When we in computing (particularly software) think about supply chains, we generally talk about “dependencies”, and I thought it might be useful to write a short article explaining the main dependency types.

What is a dependency?

A dependency on a component is one which that an application or component needs to work, and they are generally considered to come in two types:

build-time dependencies
run-time dependencies.

Let’s talk about those two types in turn.

Build-time dependencies

these are components which are required in order to build (typically compile and package) your application or library. For example, if I’m writing a program in Rust, I have a dependency on the compiler if I want to create an application. I’m actually likely to have many more run-time dependencies, however. How those dependencies are made visible to me will depend on the programming language and the environment that I’m building in.

Some languages, for instance, may have filesystem support built in, but others will require you to “import” one or more libraries in order to read and write files. Importing a library basically tells your build-time environment to look somewhere (local disk, online repository, etc.) for a library, and then bring it into the application, allowing its capabilities to be used. In some cases, you will be taking pre-built libraries, and in others, your build environment may insist on building them itself. Languages like Rust have clever environments which can look for new versions of a library, download it and compile it without your having to worry about it yourself (though you can if you want!).

To get back to your file system example, even if the language does come with built-in filesystem support, you may decide to import a different library – maybe you need some fancy distributed, sharded file system, for instance – from a different supplier. Other capabilities may not be provided by the language, or may be higher-level capabilities: JSON serialisation or HTTPS support, for instance. Whether that library is available in open source may have a large impact on your decision as to whether or not to use it.

Build-time dependencies, then, require you to have the pieces you need – either pre-built or in source code form – at the time that you’re building your application or library.

Run-time dependencies

Run-time dependencies, as the name implies, only come into play when you actually want to run your application. We can think of there being two types of run-time dependency:

service dependency – this may not be the official term, but think of an application which needs to write some data to a window on a monitor screen: in most cases, there’s already a display manager and a window manager running on the machine, so all the application needs to do is contact it, and communicate the right data over an API. Sometimes, the underlying operating system may need to start these managers first, but it’s not the application itself which is having to do that. These are local services, but remote services – accessing a database, for instance – operate in the same sort of way. As long as the application can contact and communicate with the database, it doesn’t need to do much itself. There’s still a dependency, and things can definitely go wrong, but it’s a weak coupling to an external application or service.
dynamic linking – this is where an application needs access to a library at run-time, but rather than having added it at build-time (“static linking”), it relies on the underlying operating system to provide a link to the library when it starts executing. This means that the application doesn’t need to be as large (it’s not “carrying” the functionality with it when it’s installed), but it does require that the version that the operating system provides is compatible with what’s expected, and does the right thing.

Conclusion

I’ve resisted the temptation to go into the impacts of these different types of dependency in terms of their impact on security. That’s a much longer article – or set of articles – but it’s worth considering where in the supply chain we consider these dependencies to live, and who controls them. Do I expect application developers to check every single language dependency, or just imported libraries? To what extent should application developers design in protections from malicious (or just poorly-written) dynamically-linked libraries? Where does the responsibility lie for service dependencies – particularly remote ones?

These are all complex questions: the supply chain is not a simple topic (partly because there is not just one supply chain, but many of them), and organisations need to think hard about how they work.

◆ Task brief
Answer these questions about the dependency article above:
1. Into which two types are dependencies generally considered to fall?
2. What term does the article use for adding a library at build-time instead of linking to it at run-time?
3. What example of a remote service is given?
Rely only on the dependency article above.

[Item position entries]
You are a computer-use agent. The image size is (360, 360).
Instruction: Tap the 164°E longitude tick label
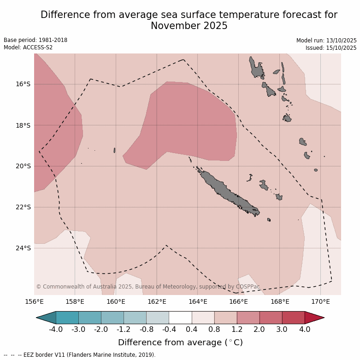[197, 302]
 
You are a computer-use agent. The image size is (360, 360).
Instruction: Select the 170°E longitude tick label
[320, 302]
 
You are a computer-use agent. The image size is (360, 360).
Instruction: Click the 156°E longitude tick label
[34, 302]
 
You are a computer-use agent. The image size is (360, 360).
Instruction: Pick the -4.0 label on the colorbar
[56, 329]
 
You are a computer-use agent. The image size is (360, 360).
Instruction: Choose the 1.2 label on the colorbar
[237, 329]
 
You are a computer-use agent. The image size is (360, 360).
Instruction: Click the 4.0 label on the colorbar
[305, 329]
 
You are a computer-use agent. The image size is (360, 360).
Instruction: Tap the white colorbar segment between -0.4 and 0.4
[180, 318]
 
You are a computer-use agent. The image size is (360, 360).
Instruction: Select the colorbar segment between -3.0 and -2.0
[90, 318]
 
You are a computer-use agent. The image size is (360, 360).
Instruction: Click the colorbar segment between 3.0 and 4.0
[293, 318]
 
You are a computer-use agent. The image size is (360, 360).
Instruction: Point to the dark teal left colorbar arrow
[47, 318]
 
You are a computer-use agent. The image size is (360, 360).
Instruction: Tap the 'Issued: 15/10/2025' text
[330, 48]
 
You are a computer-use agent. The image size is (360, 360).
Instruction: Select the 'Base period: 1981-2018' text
[35, 40]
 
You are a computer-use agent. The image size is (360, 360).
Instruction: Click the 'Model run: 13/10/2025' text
[326, 41]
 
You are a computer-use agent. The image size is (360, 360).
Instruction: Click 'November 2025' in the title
[189, 26]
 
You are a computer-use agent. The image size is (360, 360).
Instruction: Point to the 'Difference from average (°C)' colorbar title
[180, 342]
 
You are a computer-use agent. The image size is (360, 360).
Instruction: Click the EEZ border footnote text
[80, 355]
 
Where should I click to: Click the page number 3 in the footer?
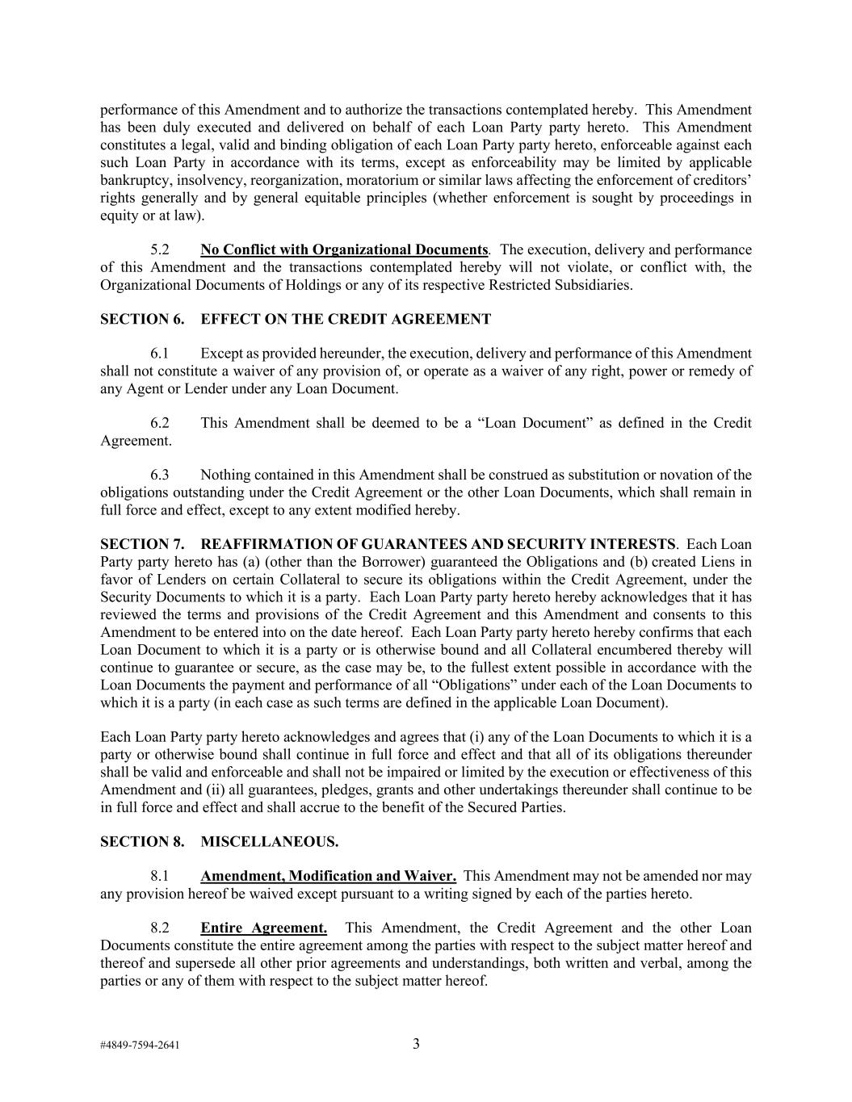pos(416,1044)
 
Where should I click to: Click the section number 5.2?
pos(160,249)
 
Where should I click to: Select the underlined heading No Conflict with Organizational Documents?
pos(344,249)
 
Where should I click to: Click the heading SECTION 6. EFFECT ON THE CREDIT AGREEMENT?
pos(295,319)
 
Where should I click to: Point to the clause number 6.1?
pos(160,354)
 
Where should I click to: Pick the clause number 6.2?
pos(160,423)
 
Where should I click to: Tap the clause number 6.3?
pos(160,475)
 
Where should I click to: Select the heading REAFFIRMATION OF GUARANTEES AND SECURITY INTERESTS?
pos(438,544)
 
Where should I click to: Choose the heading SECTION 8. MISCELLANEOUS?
pos(219,841)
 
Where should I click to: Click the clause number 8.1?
pos(160,876)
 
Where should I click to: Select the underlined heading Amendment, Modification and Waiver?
pos(328,876)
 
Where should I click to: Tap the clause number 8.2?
pos(160,928)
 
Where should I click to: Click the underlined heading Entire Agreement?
pos(263,928)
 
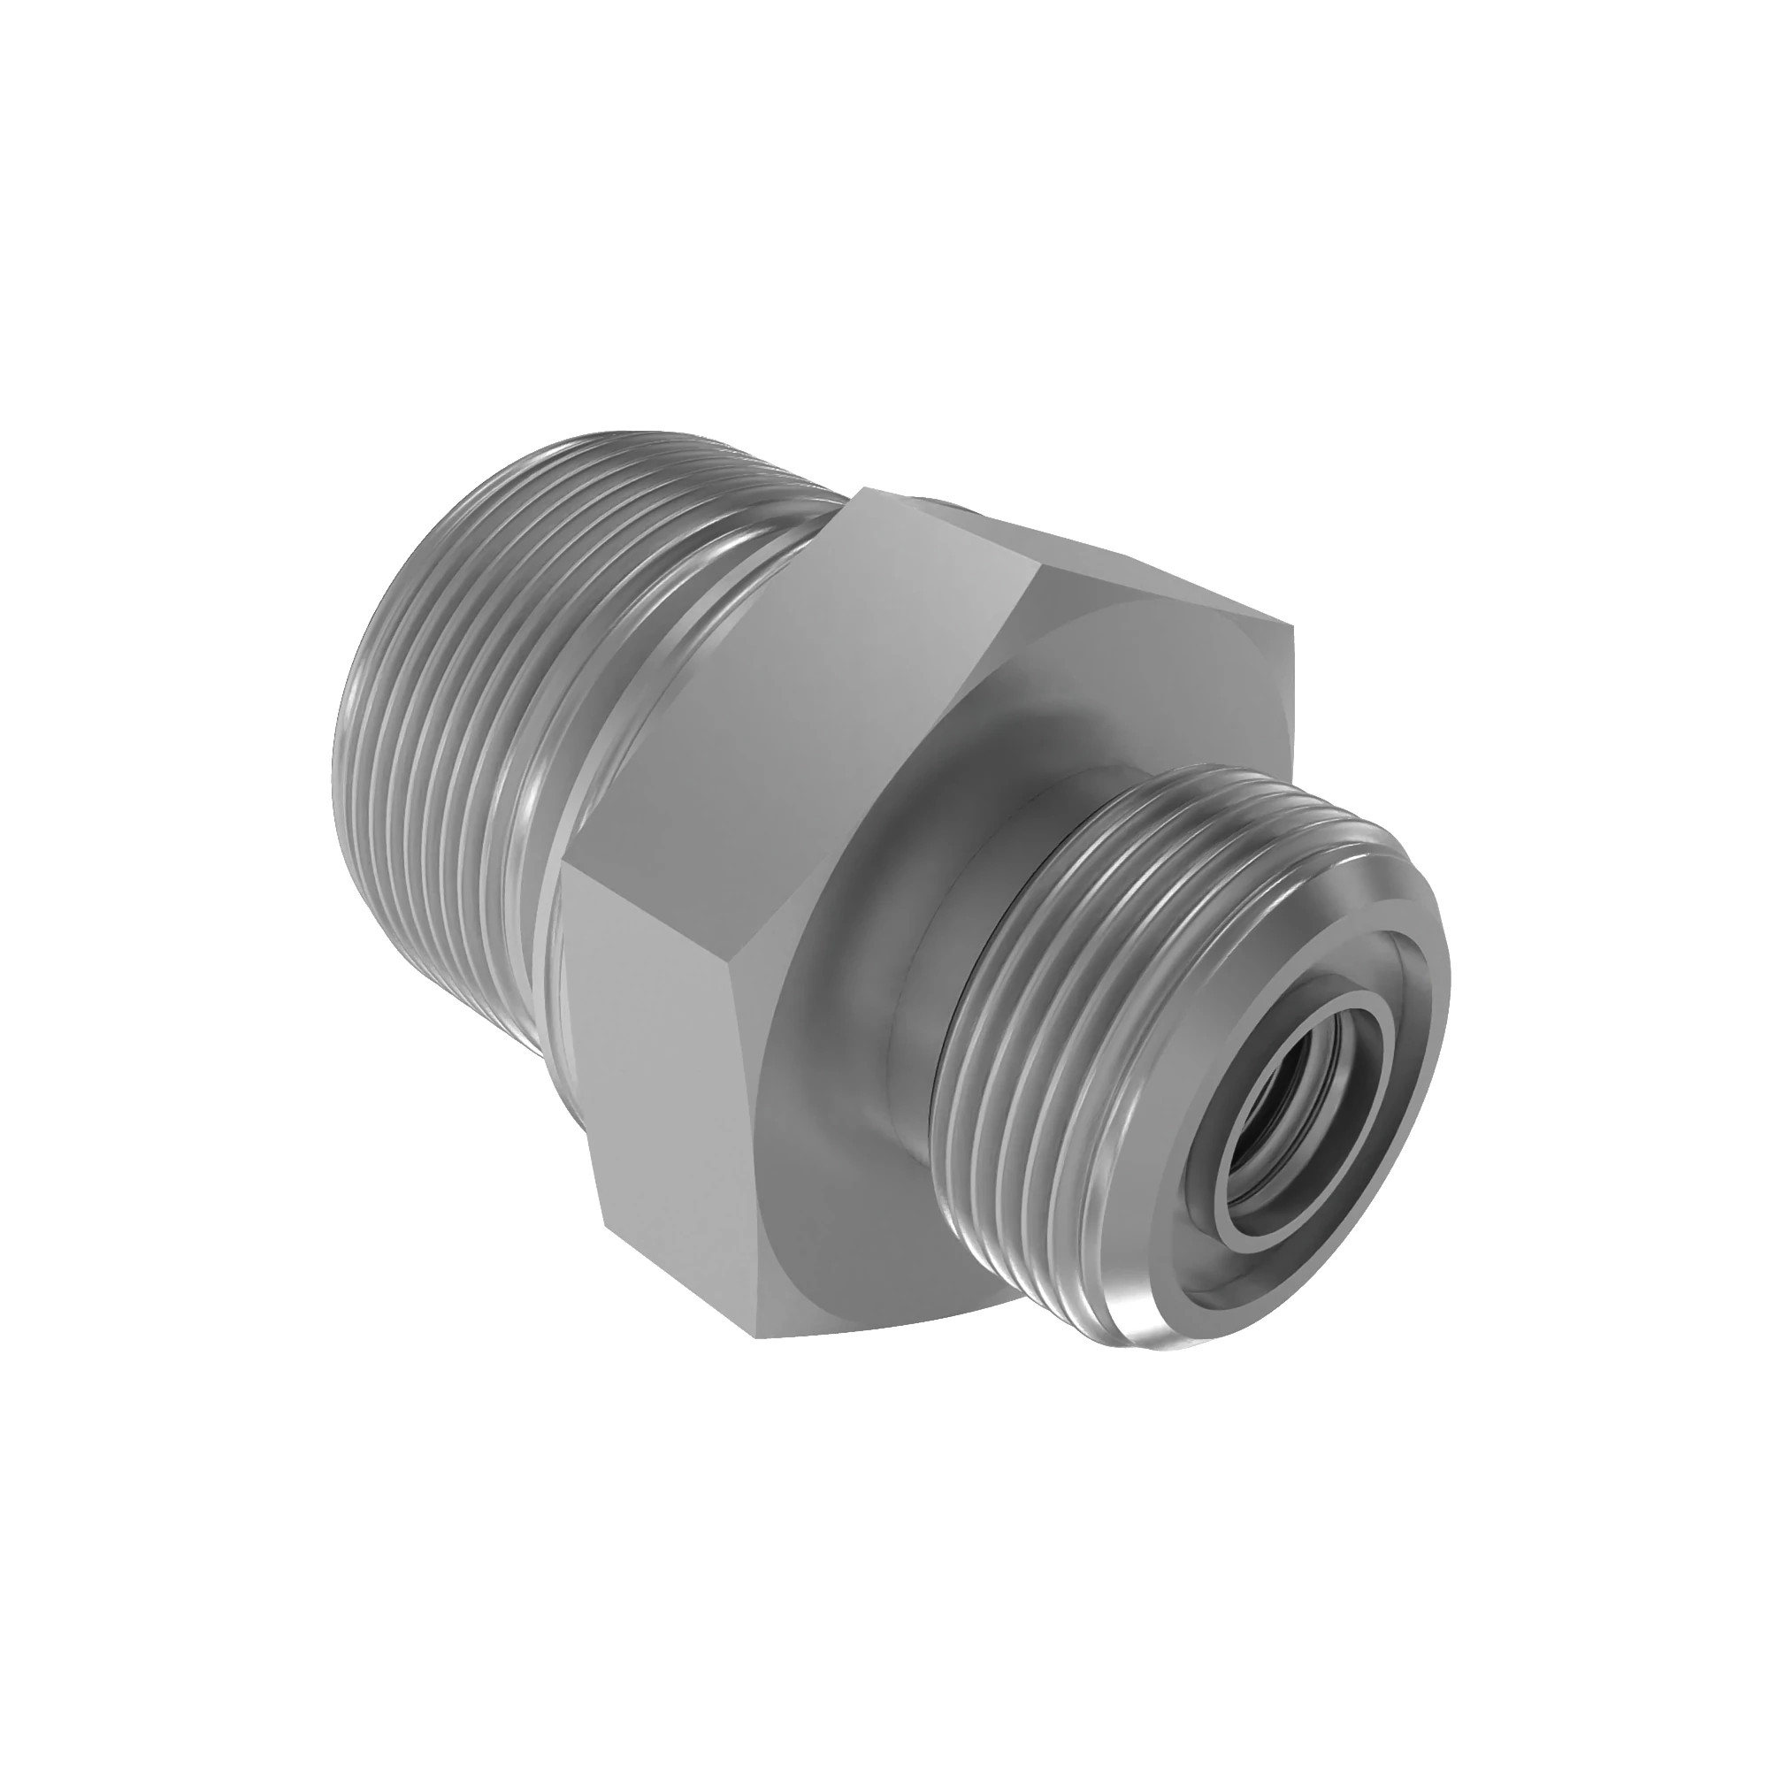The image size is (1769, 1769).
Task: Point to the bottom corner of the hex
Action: point(760,1336)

◆ Worked answer
1. Build-time dependencies and run-time dependencies.
2. Static linking.
3. Accessing a database.